=== DOCUMENTO ===

Il prestito di azioni realizza il medesimo fenomeno economico dell’usufrutto, non rilevando che in un caso si verta su un diritto reale e, nell’altro, su un diritto di credito

Con la sentenza 11872 del 12 maggio 2017, la Corte suprema ha stabilito che, in tema di imposte sui redditi, il prestito di azioni (“stock lending”) realizza il medesimo effetto economico dell’usufrutto di azioni, per cui la commissione versata dal mutuatario rappresenta un costo indeducibile ai sensi dell’articolo 109, comma 8, del Tuir, in quanto relativa a una partecipazione da cui derivano utili esclusi da tassazione ai sensi dell’articolo 89, Tuir.

Il contratto di stock lending
È un contratto atipico, a cui è applicabile la normativa relativa al contratto di mutuo ex articolo 1813 del codice civile, in base al quale un soggetto prestatore (lender) consegna dei titoli a un altro soggetto (borrower), con l’impegno di restituire alla scadenza prestabilita titoli equivalenti a quelli ottenuti in prestito.
Contestualmente al trasferimento della proprietà dei titoli, il borrower costituisce una garanzia costituita da denaro o altri titoli (collateral) in favore del prestatore, per assicurare quest’ultimo contro il rischio di un eventuale inadempimento del primo all’obbligo di riconsegna dei titoli.
L’operazione prevede, inoltre, il versamento al prestatore di una commissione (fee) da parte del borrower quale remunerazione per il vantaggio economico conseguito dal temporaneo possesso dei titoli.
I vantaggi e l’utilità economica, oltre a essere legati alla percezione dei dividendi senza assumere rischi di mercato connessi alla proprietà dei titoli, possono correlarsi anche a ulteriori esigenze quali, ad esempio, un eventuale rendimento sui titoli oggetto della garanzia o l’esercizio temporaneo dei diritti accessori derivanti dalle azioni (partecipazione alle assemblee o diritto di voto).

I fatti di causa
La vicenda ha a oggetto la stipula di un contratto denominato stock lending agreement, mediante il quale una società italiana prende a prestito da una società ceca titoli azionari, che quest’ultima detiene in società portoghesi residenti nella zona franca di Madeira, il cui unico cespite è costituito da una partecipazione in una società con sede in un paradiso fiscale.

=== MATERIALE ===

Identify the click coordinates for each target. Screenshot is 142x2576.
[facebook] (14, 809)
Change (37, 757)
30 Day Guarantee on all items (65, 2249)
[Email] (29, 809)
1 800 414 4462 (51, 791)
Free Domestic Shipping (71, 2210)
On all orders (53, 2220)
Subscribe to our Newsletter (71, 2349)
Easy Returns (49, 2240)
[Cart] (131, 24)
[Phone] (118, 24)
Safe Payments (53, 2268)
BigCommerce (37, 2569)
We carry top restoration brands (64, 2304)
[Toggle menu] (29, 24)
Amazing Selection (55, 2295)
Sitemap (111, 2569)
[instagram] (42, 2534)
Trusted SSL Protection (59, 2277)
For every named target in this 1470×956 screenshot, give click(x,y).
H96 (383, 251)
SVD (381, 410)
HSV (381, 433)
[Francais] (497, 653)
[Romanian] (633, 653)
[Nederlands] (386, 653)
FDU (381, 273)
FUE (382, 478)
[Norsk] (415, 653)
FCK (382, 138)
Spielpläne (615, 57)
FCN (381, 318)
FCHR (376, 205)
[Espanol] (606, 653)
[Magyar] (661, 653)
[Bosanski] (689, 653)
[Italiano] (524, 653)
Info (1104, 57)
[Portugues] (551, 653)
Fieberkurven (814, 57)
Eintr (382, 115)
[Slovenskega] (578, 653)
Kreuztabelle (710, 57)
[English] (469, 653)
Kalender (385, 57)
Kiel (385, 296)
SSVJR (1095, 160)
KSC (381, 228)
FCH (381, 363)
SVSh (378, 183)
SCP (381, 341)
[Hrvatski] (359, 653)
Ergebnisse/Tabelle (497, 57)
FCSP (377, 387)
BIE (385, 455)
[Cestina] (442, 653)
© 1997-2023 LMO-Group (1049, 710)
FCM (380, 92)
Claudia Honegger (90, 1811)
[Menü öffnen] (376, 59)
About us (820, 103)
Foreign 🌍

===

ESERCIZIO:
Riprendi il testo sul prestito di azioni e scrivine il seguito, cominciando subito dopo la sua ultima frase.

SOLUZIONE:
L’accordo prevede che la società italiana abbia diritto all’incasso dei dividendi correlati alle azioni in prestito, conservando, invece, la società ceca gli altri diritti, tra i quali il diritto di voto. A garanzia della restituzione dei titoli, inoltre, le stesse azioni oggetto del prestito sono date in pegno alla società mutuante, sicché, per tale aspetto, le azioni non sono mai state materialmente trasferite tra le parti.
Al prestito dei titoli è legata una pattuizione (“scommessa”) in forza della quale, laddove le società portoghesi avessero deliberato la distribuzione di dividendi in misura superiore a un certo importo, la società borrower avrebbe corrisposto un commissione pari a circa il valore degli stessi.

Analizzando il vantaggio derivante dalla predetta operazione, a fronte di una sostanziale neutralità del risultato economico perché la società residente non paga la commissione né incassa i dividendi dato che i due importi si compensano e di una formale aleatorietà della scommessa, la società mutuataria riscuote dividendi esclusi da tassazione al 95% ai sensi dell’articolo 89, Tuir, e deduce l’importo della commissione pari a circa il valore dei dividendi percepiti, realizzando, così, un indebito risparmio fiscale.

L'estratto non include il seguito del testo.